Besides the many lessons learned from co-workers in marketing and public relations, Richman noted the relationships built at conferences like this. “After every conference, I went back to the office and sent personal ‘great to see you at the Arena Marketing Conference” letters to at least 50 to 100 people, inviting them to stay in touch. That was before Facebook and LinkedIn. I always returned from the Arena Marketing Conference inspired, energized by something I heard,” Richman told the crowd.

Among the inspirations this year was a keynote by Jim Murren, MGM Resorts International chairman and CEO, whose company operates half the rooms in Las Vegas (41,000) and is the biggest employer in the state. Introduced with a sizzle reel of MGM International’s latest campaign, themed “We’re in the Holy Shit Business,” Murren further emphasized that MGM is not in the gaming business but rather in the live entertainment business, creating “moments in time” for its guests.

Murren predicted even more collaborations with AEG such as T-Mobile Arena in Vegas — “Stay tuned,” he said — and touched on the firm’s international and domestic outreach.
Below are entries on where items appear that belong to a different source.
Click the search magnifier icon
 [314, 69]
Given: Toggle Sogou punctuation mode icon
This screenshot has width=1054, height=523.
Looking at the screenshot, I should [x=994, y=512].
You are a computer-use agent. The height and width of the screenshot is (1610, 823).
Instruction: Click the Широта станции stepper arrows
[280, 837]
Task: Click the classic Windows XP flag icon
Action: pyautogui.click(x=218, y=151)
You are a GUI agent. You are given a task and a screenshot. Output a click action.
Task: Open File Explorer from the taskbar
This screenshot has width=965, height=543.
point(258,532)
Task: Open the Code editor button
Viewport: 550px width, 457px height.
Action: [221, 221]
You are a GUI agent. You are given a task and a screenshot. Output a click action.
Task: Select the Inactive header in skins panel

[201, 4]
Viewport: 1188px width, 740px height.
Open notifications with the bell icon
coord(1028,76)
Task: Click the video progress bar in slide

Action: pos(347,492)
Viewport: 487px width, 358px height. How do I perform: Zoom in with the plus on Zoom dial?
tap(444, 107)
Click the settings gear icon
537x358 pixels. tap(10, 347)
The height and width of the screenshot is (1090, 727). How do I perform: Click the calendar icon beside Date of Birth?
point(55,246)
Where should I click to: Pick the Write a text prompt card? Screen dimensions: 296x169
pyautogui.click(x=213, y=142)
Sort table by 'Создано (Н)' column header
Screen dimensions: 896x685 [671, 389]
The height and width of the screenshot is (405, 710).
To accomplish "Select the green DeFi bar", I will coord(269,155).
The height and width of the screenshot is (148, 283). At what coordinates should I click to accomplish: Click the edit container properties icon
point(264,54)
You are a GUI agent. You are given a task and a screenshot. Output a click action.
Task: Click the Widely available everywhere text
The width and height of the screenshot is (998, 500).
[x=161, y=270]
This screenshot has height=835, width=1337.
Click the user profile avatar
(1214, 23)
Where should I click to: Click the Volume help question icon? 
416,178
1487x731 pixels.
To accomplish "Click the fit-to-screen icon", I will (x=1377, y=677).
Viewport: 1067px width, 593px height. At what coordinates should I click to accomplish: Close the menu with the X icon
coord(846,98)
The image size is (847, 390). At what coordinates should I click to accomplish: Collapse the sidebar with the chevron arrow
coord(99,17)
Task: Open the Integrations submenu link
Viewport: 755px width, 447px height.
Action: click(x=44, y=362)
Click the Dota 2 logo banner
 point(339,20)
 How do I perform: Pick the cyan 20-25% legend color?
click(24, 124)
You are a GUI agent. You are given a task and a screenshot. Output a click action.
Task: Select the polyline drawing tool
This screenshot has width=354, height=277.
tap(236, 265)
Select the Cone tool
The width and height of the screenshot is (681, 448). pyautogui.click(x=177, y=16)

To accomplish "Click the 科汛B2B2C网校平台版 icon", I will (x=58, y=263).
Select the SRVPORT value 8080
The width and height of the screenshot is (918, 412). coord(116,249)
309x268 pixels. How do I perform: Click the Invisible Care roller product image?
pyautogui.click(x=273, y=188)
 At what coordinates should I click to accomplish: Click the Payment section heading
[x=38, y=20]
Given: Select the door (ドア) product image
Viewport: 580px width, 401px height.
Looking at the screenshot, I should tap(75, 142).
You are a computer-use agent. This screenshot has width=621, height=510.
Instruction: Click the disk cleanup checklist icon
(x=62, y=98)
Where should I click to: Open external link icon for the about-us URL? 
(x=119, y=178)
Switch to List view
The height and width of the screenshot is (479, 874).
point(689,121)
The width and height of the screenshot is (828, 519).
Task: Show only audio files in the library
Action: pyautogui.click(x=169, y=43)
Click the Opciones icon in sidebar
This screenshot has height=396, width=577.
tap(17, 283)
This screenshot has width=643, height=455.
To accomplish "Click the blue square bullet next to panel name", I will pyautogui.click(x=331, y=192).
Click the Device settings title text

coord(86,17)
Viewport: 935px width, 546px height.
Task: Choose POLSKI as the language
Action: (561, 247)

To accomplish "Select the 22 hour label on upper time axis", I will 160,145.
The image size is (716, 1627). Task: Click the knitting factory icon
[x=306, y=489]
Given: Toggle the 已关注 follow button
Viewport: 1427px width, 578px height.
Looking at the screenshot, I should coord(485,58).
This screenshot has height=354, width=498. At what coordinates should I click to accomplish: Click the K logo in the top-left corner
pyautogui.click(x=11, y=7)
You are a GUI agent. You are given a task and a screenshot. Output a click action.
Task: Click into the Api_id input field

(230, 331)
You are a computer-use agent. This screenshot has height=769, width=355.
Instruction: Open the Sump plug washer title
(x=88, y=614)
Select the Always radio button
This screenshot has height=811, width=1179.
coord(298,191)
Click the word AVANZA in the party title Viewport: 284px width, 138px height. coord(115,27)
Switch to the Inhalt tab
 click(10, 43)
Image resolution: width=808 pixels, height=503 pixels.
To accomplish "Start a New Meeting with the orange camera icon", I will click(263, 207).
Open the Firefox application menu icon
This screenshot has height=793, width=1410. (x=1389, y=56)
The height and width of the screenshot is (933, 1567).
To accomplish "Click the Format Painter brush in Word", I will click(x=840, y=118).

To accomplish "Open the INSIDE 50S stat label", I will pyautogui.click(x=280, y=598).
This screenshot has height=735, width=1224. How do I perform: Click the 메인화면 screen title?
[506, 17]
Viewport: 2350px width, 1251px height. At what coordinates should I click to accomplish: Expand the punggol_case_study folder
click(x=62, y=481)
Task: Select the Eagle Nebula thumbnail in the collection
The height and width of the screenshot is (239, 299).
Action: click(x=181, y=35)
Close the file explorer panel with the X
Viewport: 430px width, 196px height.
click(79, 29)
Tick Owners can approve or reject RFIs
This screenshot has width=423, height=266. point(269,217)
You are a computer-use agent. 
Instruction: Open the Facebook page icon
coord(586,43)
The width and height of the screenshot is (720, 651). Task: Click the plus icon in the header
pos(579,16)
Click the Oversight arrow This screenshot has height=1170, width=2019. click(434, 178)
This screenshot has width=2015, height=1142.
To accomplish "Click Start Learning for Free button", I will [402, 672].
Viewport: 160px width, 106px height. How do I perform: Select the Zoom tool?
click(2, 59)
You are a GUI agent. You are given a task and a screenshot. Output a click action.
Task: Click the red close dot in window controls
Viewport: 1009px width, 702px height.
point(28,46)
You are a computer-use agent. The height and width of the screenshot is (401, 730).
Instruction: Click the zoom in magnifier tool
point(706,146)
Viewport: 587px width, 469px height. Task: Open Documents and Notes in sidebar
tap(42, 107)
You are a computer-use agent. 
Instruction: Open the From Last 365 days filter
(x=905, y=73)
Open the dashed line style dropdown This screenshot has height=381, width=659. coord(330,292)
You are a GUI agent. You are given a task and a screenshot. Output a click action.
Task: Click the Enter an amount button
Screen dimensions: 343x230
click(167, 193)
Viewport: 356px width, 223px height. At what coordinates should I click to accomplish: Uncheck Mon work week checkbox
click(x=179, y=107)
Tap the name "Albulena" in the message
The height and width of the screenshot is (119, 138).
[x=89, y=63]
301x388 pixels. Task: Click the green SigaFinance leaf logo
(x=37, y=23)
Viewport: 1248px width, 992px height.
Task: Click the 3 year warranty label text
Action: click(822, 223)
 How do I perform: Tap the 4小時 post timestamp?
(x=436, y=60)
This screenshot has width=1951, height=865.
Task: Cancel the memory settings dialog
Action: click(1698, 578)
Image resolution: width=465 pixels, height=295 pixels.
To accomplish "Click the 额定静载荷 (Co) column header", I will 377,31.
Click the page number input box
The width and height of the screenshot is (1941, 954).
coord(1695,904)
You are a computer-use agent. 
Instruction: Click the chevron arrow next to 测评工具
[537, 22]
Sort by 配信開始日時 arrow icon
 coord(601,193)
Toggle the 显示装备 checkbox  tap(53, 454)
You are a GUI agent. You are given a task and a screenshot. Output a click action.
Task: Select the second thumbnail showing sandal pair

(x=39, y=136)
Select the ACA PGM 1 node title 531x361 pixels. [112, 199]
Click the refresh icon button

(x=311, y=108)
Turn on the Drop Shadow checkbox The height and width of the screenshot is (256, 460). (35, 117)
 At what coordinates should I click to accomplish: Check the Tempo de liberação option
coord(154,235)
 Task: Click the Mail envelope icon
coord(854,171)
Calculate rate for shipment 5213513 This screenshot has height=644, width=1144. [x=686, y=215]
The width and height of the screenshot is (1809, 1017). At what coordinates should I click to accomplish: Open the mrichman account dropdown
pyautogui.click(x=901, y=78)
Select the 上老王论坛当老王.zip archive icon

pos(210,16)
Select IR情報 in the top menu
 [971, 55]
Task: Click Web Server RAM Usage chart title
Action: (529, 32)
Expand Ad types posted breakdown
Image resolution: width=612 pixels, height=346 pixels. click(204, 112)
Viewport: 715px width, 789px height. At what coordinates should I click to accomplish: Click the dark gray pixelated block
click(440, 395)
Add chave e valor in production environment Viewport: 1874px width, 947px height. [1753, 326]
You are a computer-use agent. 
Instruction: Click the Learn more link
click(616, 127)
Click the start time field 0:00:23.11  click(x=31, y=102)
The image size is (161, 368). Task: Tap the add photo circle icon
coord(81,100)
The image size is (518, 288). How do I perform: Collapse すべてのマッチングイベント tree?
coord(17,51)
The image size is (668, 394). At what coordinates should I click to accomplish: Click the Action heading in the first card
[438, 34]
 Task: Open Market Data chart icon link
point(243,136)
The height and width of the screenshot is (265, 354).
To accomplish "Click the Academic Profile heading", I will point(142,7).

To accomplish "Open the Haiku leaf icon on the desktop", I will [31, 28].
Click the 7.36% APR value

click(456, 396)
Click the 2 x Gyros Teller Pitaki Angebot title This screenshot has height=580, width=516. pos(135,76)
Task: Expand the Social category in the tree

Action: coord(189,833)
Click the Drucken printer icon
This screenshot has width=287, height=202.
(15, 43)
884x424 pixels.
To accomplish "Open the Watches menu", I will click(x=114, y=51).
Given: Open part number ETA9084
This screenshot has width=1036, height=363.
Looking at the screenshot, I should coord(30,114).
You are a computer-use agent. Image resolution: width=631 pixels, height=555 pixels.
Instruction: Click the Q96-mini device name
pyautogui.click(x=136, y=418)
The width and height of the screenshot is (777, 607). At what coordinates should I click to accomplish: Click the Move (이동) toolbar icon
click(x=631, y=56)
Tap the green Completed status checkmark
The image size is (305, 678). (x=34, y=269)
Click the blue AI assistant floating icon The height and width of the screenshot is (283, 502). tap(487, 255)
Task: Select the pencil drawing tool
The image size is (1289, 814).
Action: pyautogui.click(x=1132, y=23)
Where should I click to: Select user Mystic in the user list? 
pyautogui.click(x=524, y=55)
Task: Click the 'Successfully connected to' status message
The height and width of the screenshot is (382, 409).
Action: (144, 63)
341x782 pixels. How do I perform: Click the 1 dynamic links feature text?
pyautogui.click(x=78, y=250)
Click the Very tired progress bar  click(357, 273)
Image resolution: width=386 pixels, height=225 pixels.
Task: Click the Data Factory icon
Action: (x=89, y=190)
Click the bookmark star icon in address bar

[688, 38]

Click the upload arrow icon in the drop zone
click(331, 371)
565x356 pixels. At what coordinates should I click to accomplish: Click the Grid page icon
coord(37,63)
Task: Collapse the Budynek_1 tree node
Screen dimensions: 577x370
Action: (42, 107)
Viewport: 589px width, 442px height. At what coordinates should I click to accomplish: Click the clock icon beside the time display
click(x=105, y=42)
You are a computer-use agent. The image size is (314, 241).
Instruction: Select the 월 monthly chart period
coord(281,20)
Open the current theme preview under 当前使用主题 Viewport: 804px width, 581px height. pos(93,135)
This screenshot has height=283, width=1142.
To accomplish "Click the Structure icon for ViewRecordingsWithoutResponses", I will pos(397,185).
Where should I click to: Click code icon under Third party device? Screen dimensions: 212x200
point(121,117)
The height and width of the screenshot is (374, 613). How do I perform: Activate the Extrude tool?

Murren is particularly excited about the MGM Resorts casino in Springfield, Mass., which will incorporate what is now the MassMutual Center and was once the Springfield Civic Center. He also noted he was headed to Japan immediately after the talk, where MGM has yet another project underway.

MGM is also in the forefront of diversity and inclusion in the workforce and responsible management of the environment, he said, citing the solar array being installed at the Las Vegas Convention Center. “We spent $7 million to leave the Nevada power grid,” he said. (VenuesNow, partner publication to Pollstar, will have more on EAMC in future VN Pulse e-newsletters.)

On the awards front, EAMC also presented kudos for Best Marketing and Publicity campaigns and Best Artist Gift and Artist Welcome. The 2018 winners:
·       Marketing Campaign of the Year – Count Basie Center for the Arts in Red Bank, N.J., Jonathan Vena, Kayla Prendergast, Caileigh Nerney and Andrew Musser for their Giving Tuesday, Veterans at the Basie campaign.
·       Publicity Campaign of the Year – Van Andel Arena in Grand Rapids, Mich., by SMG, Hilarie Szarowicz, Alison Goodyke, Mike Klompstra and Rebecca Chesnut for their Thank You Cards for the Troops campaign.
·       Best Artist Gift of the Year – Air Canada Centre in Toronto, Adam Armit for The Weeknd’s Starboy Game.
·       Best Artist Welcome of the Year – Staples Center in Los Angeles, Cara Vanderhook, Samantha Marker, Patrick Whitehill, Marina Paul, Evan Gole and Kasey Ferrin for Ed Sheeran’s Very Own British Pub.